Collected data entries:
================================

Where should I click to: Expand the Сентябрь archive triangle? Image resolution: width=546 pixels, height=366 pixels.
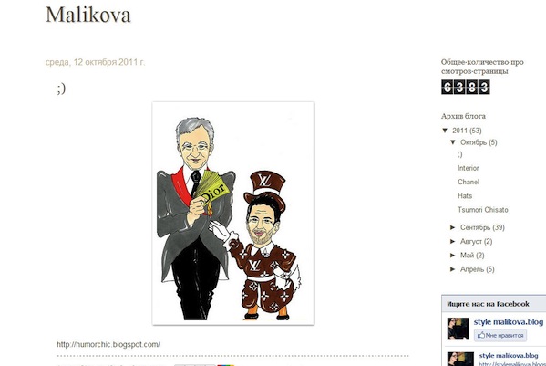click(453, 227)
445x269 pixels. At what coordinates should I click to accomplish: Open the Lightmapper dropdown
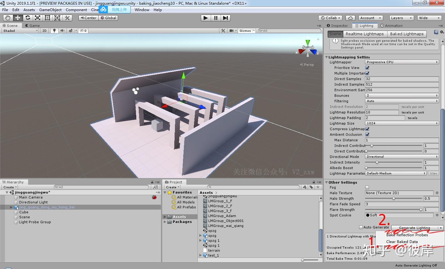click(402, 62)
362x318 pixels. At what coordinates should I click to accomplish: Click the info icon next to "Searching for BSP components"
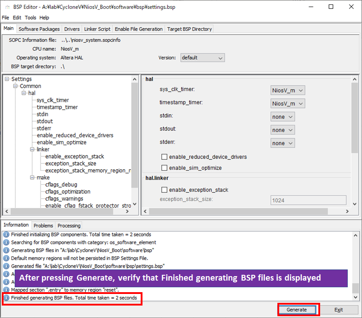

================================

» **Your goal**:
Please set down the records above word for word and omit their pictures.

» **Response to the task**:
Where should I click to: Expand the Сентябрь archive triangle? Image resolution: width=546 pixels, height=366 pixels.
click(453, 227)
445x269 pixels. At what coordinates should I click to accomplish: Open the Lightmapper dropdown
click(402, 62)
362x318 pixels. At what coordinates should I click to accomplish: Click the info icon next to "Searching for BSP components"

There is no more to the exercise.